Quite how I arrived at Kettle Chips Himalayan Salt flavor is a mystery best chalked up to under-firing of necessary neurons and the desperation that only gas station food shopping can produce.

That’s when the miracle happened. Halfway into the bag, salt and bits of chip stuck to my hands and face, I began to feel markedly better. A liter of seltzer disappeared. I closed my eyes and felt the car sliding south, toward home.

It was not the first time salvation came from a gas station, and from an unexpected source.
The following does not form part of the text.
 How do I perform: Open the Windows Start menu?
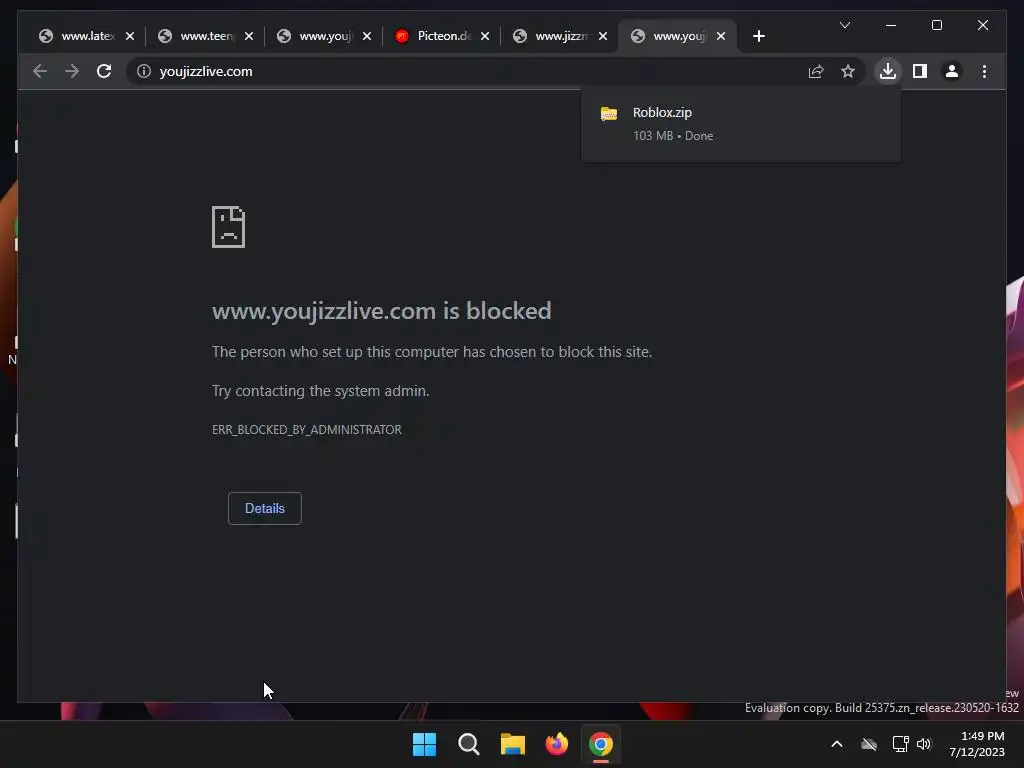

Sometimes, bonk is actually dehydration. I discovered this on a company ride up to New Hampshire four or five summers ago. I’d gone out with the fast guys, which was a mistake, and then under fed and watered myself. Not surprisingly I got dropped like a buttered bowling ball with something like 15 miles to go, and then wobbled along pathetically for a while before finding a convenience store flanked by picnic tables. I ought to have eaten something. I ought to have sucked down a Coke, but instead I opted for a seltzer, which was both wet and fizzy in a way that seems to burn off the noxious vapors of ride-related collapse.

I felt better. A crew of those who had dropped me pulled in. They’d failed to navigate accurately and were circling back, a few of them much worse for the extra miles they’d done. I led them the rest of the way. Resurrected.

This week’s Group Ride asks, what unexpected aids have delivered you to cycling salvation? What is your go-to when the pedaling gets thick? What is the strangest thing you’ve resorted to?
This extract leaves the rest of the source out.